Fishing and peasant farming are the main economic activities of Ogu/Bolo communities. Trading is principally done within the contiguous communities of Tai, Eleme, Bonny, and Andoni. The introduction of "legitimate" trade by Europeans in the mid-20th century increased the volume of commercial activities in Ogu.

==Religious activities==

Christianity and Western education were introduced by missionaries. The magnificent St. Martin's Anglican Church in Ogu was completed in 1966. Even today, the church stands, not only as a marvelous architectural edifice, but also as a monumental and durable evidence of a peoples’ ancient devotion to progressive thought and action.

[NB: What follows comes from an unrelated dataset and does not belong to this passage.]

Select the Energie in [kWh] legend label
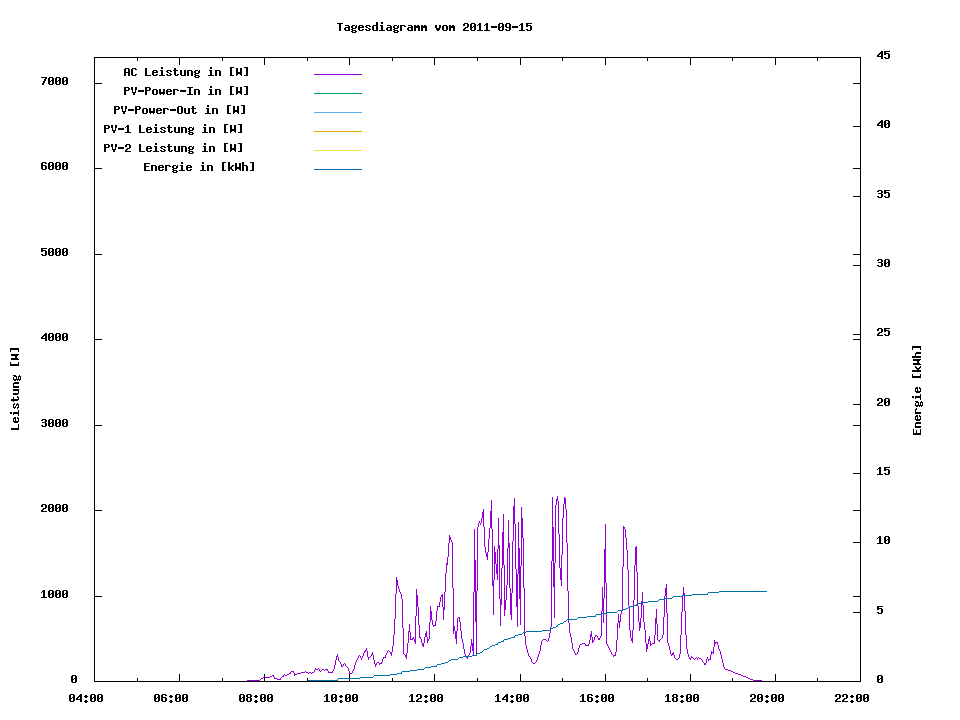960x720 pixels. coord(199,167)
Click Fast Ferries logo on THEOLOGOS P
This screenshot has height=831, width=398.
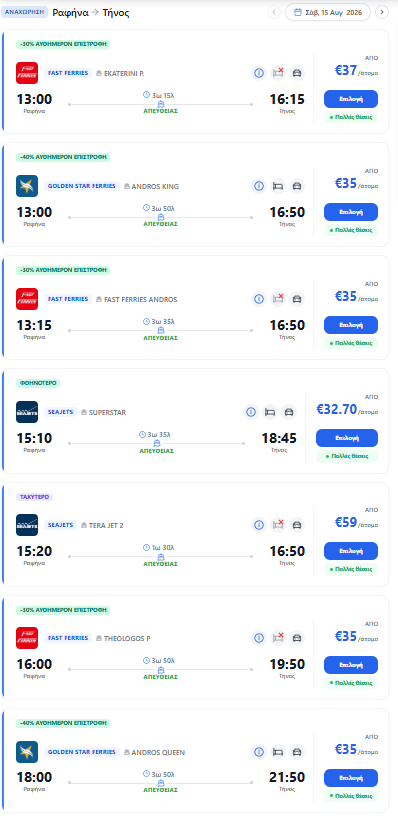(x=27, y=638)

In 1973, the first post-primary school in Ogu/Bolo LGA was established: Government Secondary School, Ogu. For many years, this college remained distinguished from others by its priority. By the mid-1970s, Ogu had a modern hospital, good drinking water, and tarred roads.

== Sources ==
- Abomaye-Nimenibo, W.A.S. (2017). "The Socio-Economic Dilemma And Challenges Of Population Growth Of Ogu Urban Town As A Nigerian Rural Community"
- Abomaye-Nimenibo, Williams Aminadokiari Samuel (2018). "The Socio-Economic and Pathological Effects of Youth Unemployment in Ogu/Bolo Local Government Authority Area of Rivers State, Nigeria"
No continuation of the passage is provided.